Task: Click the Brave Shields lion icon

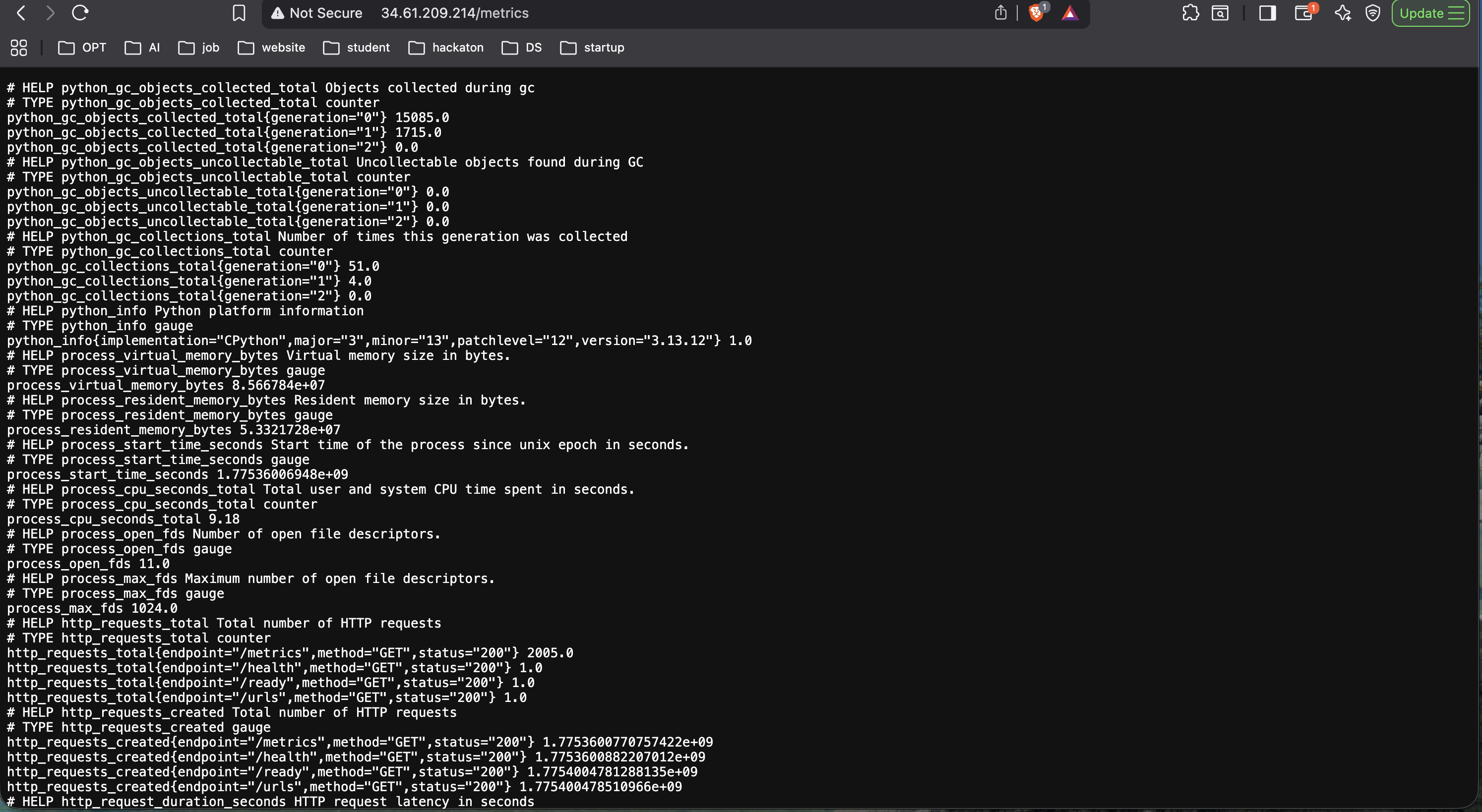Action: (1036, 13)
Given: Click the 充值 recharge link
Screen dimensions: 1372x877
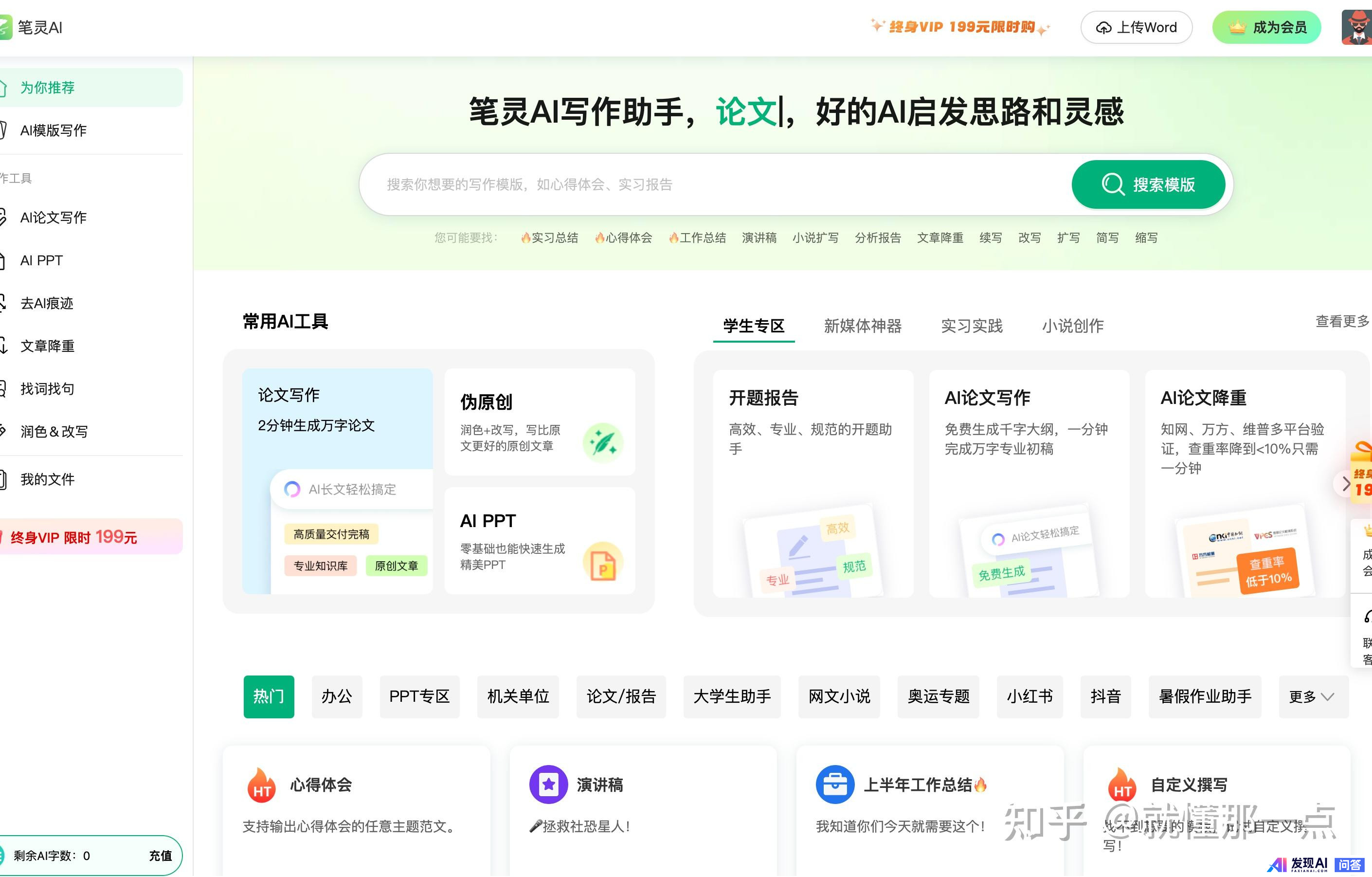Looking at the screenshot, I should click(x=160, y=856).
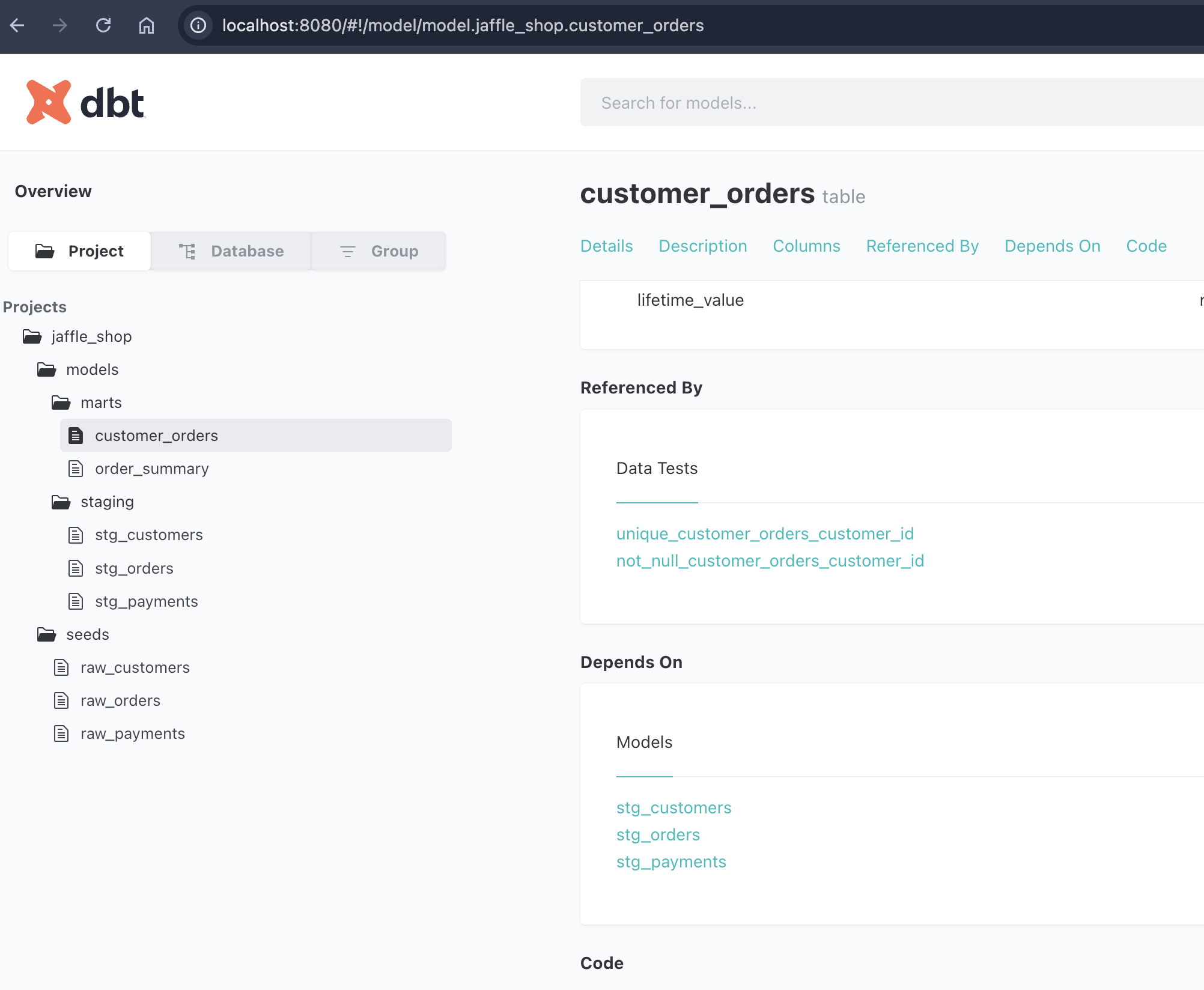Open the Code section link
This screenshot has width=1204, height=990.
[1146, 246]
· · ·
Reproduce each entry above word for word. Pictures are not part of the copy.

* [FINISHED TASK]
Task: Click the Brave Shields lion icon

Action: (1036, 13)
Given: Click the 充值 recharge link
Screen dimensions: 1372x877
Looking at the screenshot, I should click(x=160, y=856).
Open the Code section link
This screenshot has width=1204, height=990.
[1146, 246]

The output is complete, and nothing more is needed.